Extract

==============================

Easier to have some faith

Facebook is ridiculous in a lot of ways, but a lot of folks from my past have found me, and that's mostly gratifying. For those whose gratification escapes me there is the "hide" button. Yesterday, a woman "friended" me and I had to go look to see who she was. One look at her kids and I knew, she was a girl I worked with when I was a new social worker still working at child psychiatry and then doing street outreach.

I won't recount her story here. I'd probably get it wrong, because I wasn't involved in all of it. She experienced unspeakable trauma and for a while used her wit and intellect to protect her awful secrets and her family. Later she used the same wit and intellect to find herself and to heal. The message from facebook was about how she turned out "okay" and had a family and beautiful children who are safe and healthy. She lives nearby and is a professional who works to help children. I am guessing she's on to most of their tricks. I am sure she gives them much of her very large heart.

==============================

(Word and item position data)
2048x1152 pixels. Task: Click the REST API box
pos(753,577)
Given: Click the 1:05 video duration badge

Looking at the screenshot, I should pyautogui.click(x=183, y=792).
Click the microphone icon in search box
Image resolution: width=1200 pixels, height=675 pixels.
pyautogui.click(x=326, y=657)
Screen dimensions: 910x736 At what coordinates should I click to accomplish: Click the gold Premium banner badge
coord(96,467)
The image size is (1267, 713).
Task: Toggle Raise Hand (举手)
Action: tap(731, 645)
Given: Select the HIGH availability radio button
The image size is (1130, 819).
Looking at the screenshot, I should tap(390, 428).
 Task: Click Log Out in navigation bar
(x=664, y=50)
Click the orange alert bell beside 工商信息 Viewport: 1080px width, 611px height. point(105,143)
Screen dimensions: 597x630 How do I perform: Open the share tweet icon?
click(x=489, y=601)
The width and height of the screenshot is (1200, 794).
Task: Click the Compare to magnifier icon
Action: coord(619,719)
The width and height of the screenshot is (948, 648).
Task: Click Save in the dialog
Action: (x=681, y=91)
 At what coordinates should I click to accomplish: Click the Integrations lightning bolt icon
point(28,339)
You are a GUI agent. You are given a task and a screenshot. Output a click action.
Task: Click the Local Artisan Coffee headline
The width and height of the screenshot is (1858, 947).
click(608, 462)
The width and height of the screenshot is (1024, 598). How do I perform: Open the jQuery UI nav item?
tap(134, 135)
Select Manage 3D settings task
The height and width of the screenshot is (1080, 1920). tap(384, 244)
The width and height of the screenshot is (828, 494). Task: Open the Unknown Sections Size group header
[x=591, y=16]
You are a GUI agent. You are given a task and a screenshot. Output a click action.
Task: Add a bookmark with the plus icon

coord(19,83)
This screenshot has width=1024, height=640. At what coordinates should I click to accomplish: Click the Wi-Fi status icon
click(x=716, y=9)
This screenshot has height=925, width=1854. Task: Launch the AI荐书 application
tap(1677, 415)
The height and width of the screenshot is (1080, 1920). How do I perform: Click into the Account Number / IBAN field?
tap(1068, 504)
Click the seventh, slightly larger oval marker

==============================

Task
Answer these questions about the post on reconnecting through Facebook, numbering each answer to match its question.
1. What button does the writer mention for those whose gratification escapes them?
2. Where was the writer working as a new social worker when they worked with the woman?
3. What kind of work does the woman do now?

Problem solution
1. The "hide" button.
2. At child psychiatry, and then doing street outreach.
3. She is a professional who works to help children.